Selenocysteine (Sec) is a rare but naturally occurring amino acid with a very similar structure to cysteine, except the thiol group is replaced with a selenol group. The higher nucleophilicity of selenium offers improved properties in selenoproteins such as higher activity in Sec mediated catalytic centers and greater stability of the protein structure by incorporating diselenide bonding pairs instead of disulfide bonding pairs. A major bottleneck to exploiting these properties is the development of efficient pathways for synthesizing and incorporating Sec into proteins, many elements of which have been identified but require further study and engineering. Such work necessitates the use of high-throughput reporters directly dependent on the correct and efficient incorporation of Sec. We have previously demonstrated the utility of small ultra-red fluorescent protein (SmURFP) as a Sec reporter. SmURFP (Ex 642 nm/Em 670 nm) covalently binds biliverdin as a co-factor chromophore at a cysteine residue making the protein dependent on the thiol chemistry to yield a fluorescence signal. By substituting the cysteine codon with a UAG stop codon and co-expressing a variant tRNA^Sec which functions as a UAG suppressor, along with the other selenocysteine biosynthesis and incorporation machinery, we can convert SmURFP into a Sec-dependent reporter.
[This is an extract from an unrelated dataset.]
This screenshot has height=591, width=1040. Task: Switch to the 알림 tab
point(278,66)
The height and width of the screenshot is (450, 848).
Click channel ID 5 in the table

Unfortunately, like other cofactor-dependent far red fluorescent proteins, smURFP displays relatively low brightness and long maturation times compared to fluorescent proteins derived from the handful of highly engineered beta barrel scaffolds.

We sought to engineer an improved smURFP reporter using a Deep Mutational Scanning (DMS) strategy in combination with high-throughput screening. A dual plasmid circuit was developed with one plasmid expressing wild-type smURFP under the control of a tetracycline inducible promoter (plTetO) and the cognate TetR repressor, and the other plasmid constitutively expressing Synechocystis heme oxygenase 1 (SynHO-1) which is used to generate the biliverdin cofactor in excess. A DMS library was built from oligo pools designed to encode every single amino acid substitution, as well as single deletions and insertions throughout the entire 134 residue protein (5628 library members). The library was expressed in E. coli strain DH10B and sorted via FACS to isolate the most fluorescent clones. Combinatorial assembly of the identified single mutations using DNA shuffling is ongoing and expected to yield significant improvements over the parental sequence. We anticipate that these improved smURFP variants will find broader utility as both high-throughput genetic reporters for selenocysteine incorporation and additional imaging applications in eukaryotic cells.